<エアバス>

A380の引渡し開始

 

 エアバス社は10月15日、A380超巨人旅客機の量産1号機をシンガポール航空へ引渡した。南仏トゥールーズのエアバス本社には500人以上の関係者が集まり、引渡し式がおこなわれた。

 この機体は10月17日、シンガポールのチャンギ国際空港へ空輸され、10月25日から豪州シドニーへの定期路線に就航する。最初の往復は25日に往路、26日に復路を飛び、航空券はオークションによって売り出された。その結果、最も高い価格は100,380ドル(約1,200万円)、最も安い価格は560ドル(約67,000円)となった。総額では125万ドル(約1.5億円)に達したという。

 A380の座席数は最大853席まで可能だが、シンガポール機は3クラスで471席。うち12席は、通常のファーストクラスよりも豪華なスイート席で、シドニーまでの運賃は12,564豪州ドル(約130万円)。残り60席はビジネスクラス、399席はエコノミークラスである。

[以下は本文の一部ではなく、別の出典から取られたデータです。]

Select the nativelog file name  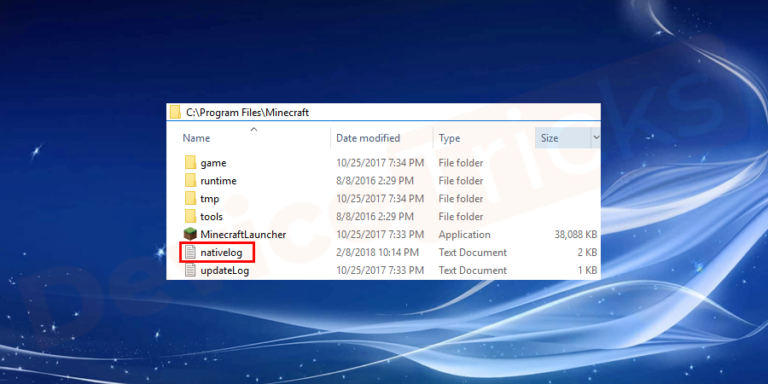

 10月27日からは毎日1往復ずつ、今の747-400に代わって飛行する。


シンガポール航空A380の豪華スイート席 

 なお、A380の引渡し開始は当初の予定より1年半遅れた。このためエアバス社にとっては60億ユーロ(約1兆円)の損失となったが、これを取り戻すには420機以上の生産が必要と計算されている。現在までの受注数は189機.。そのうちシンガポール航空の発注数は19機である。

 他方、エアバス社は早くもA380のストレッチ型について将来構想をめぐらしている。同機は機体を引き延ばして座席数を100席増とするもので、飛行機としてはその方がバランスの取れた形になるという。